(Records from a dataset)

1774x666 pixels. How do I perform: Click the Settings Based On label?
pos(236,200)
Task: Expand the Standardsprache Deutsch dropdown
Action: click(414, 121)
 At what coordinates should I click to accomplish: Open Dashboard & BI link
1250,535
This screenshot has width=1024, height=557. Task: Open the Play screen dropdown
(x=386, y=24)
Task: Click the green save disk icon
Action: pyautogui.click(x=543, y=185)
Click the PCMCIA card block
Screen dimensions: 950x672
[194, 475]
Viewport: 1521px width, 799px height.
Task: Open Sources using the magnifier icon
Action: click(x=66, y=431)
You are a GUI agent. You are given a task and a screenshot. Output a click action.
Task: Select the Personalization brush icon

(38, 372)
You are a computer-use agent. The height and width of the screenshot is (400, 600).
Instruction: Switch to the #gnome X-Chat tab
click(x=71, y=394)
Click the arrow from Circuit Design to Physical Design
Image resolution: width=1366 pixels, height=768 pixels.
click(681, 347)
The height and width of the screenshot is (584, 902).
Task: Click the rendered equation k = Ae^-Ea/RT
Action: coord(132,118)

* [Action item]: Which lines of the data include "agent"? Copy each of them.

* [Exercise result]:
You are a GUI agent. You are given a task and a screenshot. Output a click action.
You are a computer-use agent. The height and width of the screenshot is (400, 600).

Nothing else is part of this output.